Ha...I went on a week-long trip in a Winnebago with four guys, and three of us were named “Bob”...you can imagine how quickly we got fed up with that!
Also-if you ever go into the military, God help you if you have a bizarre name that requires lots of explaining for either meaning or spelling. There will likely be lots of time spent explaining things, and nobody wants to be the nail that is sticking up!
In those cases, the children would thank the parents later for naming them “Mark” or “Joseph”...:)
One of my relatives went to school with a girl named Velveeta. Sounds delicious, doesn’t it?
How annoying is it to hear a kid have to say in a bored (because she has said it a gazillion times) monotone something like “It’s ‘Kaylee’ with the ‘y’...”

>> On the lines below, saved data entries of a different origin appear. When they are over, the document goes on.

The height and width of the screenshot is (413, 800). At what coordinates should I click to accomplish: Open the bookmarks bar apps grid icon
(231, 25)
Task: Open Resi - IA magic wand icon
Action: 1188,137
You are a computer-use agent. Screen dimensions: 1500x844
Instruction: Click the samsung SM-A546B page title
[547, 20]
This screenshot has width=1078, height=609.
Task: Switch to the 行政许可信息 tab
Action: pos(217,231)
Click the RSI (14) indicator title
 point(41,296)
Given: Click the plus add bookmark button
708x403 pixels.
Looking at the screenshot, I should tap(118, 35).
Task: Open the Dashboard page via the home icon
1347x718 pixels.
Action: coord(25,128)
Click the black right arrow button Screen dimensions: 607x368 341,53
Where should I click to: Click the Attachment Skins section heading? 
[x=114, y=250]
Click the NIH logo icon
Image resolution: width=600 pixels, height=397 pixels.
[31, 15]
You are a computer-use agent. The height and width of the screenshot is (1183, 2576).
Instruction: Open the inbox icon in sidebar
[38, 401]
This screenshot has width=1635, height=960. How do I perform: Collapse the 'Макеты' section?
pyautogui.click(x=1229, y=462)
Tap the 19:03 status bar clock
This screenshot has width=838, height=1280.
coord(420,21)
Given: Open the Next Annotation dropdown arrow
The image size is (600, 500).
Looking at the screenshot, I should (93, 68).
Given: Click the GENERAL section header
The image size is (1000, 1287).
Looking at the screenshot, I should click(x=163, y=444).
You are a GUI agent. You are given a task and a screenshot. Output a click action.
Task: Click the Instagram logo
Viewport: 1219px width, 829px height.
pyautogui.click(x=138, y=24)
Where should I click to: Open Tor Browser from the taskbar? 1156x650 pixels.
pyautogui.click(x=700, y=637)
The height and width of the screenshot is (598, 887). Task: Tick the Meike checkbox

I always get a kick out of George Foreman - all of his boys (4 or 5?) are named George. I’m not sure, but he may have a daughter named Georgina or Georgette or something.
It’s not KAY-LEE it’s KALE, like the vegetable!
I see your Female and raise you-
Agghanistan(from the local death notices)
Pa’jama-from a magazine article on a woman naming her baby by using ‘pajamas’ in a catalog-and-my favorite-
Toi’let-actually seen on a woman’s work name tag on a local bus.
Compared to those, Tanganika, Teriyaki and LaTwondashonda barely get noticed.
What about Mulva? (Oblique Seinfeld ref).
Kings and Queens never go out of style and never become too trendy either... Henry, Edward, Charles, Phillip, George, Catherine, Anne, Jane, Marie. That has been my strategy. I even had a dog named Louis :)
Of course not. The government gets to decide what is proper and what is taboo. Did you think it was 1798 or something?
Chilling ain’t it?
I’m gonna name my second son “Bexley,” after the Zero-G football champion, James Bexley Speed.